Flow
The system, as designed, is composed of several components, each responsible for a specific task.
App Flow
Based on the architecture diagram, the flow of the system is as follows:
Frontend API flow:
-
The user interacts with the system through the Frontend, which sends requests to the
API
. -
The API processes the requests and sends them to the
Proxy
. -
The Proxy routes the requests to an available
Server
. -
The Server sends the text input to the
Normalizer
. -
The Normalizer processes the input and prepares it for synthesis and sends it back to the
Server
. -
The Server uses the normalized text to generate the audio. Then sends it back to the
Proxy
. -
The Proxy returns the results to the
API
. -
The API sends the results back to the
Frontend
, which displays the results to the user.
Client flow:
-
The user interacts with the system through the Client , which sends requests directly to the
Proxy
. -
The Proxy routes the requests to an available
Server
. -
The Server sends the text input to the
Normalizer
. -
The Normalizer processes the input and prepares it for synthesis and sends it back to the
Server
. -
The Server uses the normalized text to generate the audio. Then sends it back to the
Proxy
. -
The Proxy returns the results to the
Client
. -
The Client displays the results to the user.
Data Flow
The flow of data between these components is crucial for the system to function correctly.

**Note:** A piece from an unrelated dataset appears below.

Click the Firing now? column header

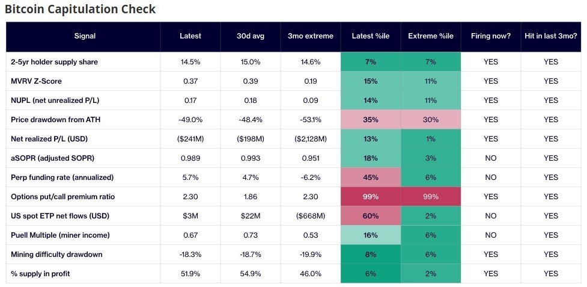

The following diagram illustrates the flow of data between the components of the system:
As the diagram shows, the data flow is as follows:
1. Input:
The system accepts two types of inputs:
-
Natural Text: Plain text provided by the user.
-
SSML Text: Structured input using Speech Synthesis Markup Language (not currently implemented).
2. Normalizer:
The input text is sent to the Normalizer, which standardizes it for further processing. For example:
- Expanding abbreviations.
- Converting numbers into words.
3. TTS Model:
The normalized text is then processed by the TTS Model, which converts the text into audio data. This includes:
- Generating phonetic representations.
- Applying prosody to ensure naturalness.
4. Output:
The audio data is finalized and saved as an output file (e.g., .wav or .mp3), ready for playback and/or further processing.
Current Limitations
SSML Support: While the diagram includes an SSML Parser, this functionality is not yet implemented. All inputs must currently be provided as plain text.
Streaming: The system generates complete audio files and sends them directly to the user, but streaming capabilities could be added in future iterations.
Communication
Main Components Communication
To handle the comunications between the main components, the system uses gRPC
as the communication protocol. This allows for fast and efficient communication between the components, ensuring that the system can handle the real-time requirements of the audio synthesis process.
The use of gRPC
also allows for a technology-agnostic approach to the system, as it can be used with a wide variety of programming languages and platforms.
Frontend API Communication
To handle the communication between the Frontend and the API, the system uses HTTP
as the communication protocol. This allows for easy integration with web-based applications and ensures that the system can be easily accessed by a wide variety of devices.